### Material for this exercise
__________________________________________________
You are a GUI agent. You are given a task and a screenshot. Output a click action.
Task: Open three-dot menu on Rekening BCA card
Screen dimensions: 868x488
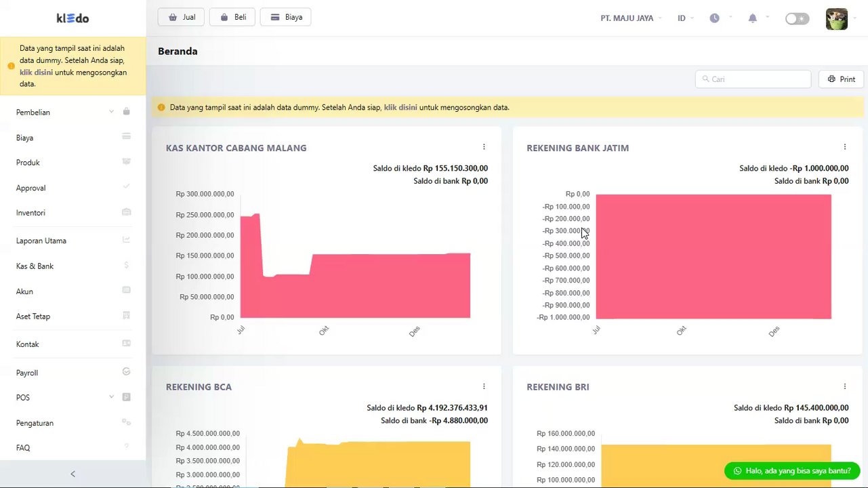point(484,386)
__________________________________________________
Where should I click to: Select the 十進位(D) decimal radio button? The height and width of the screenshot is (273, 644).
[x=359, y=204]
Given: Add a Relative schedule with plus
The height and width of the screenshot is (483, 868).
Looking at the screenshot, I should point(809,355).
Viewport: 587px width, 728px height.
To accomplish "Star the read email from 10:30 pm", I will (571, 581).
__________________________________________________
### What is expected
Look above for the line with "Where should I" and the line with "Given: Add a Relative schedule with plus", and reproduce exactly those two lines plus every line between, nothing more.

### Problem solution
Where should I click to: Select the 十進位(D) decimal radio button? The height and width of the screenshot is (273, 644).
[x=359, y=204]
Given: Add a Relative schedule with plus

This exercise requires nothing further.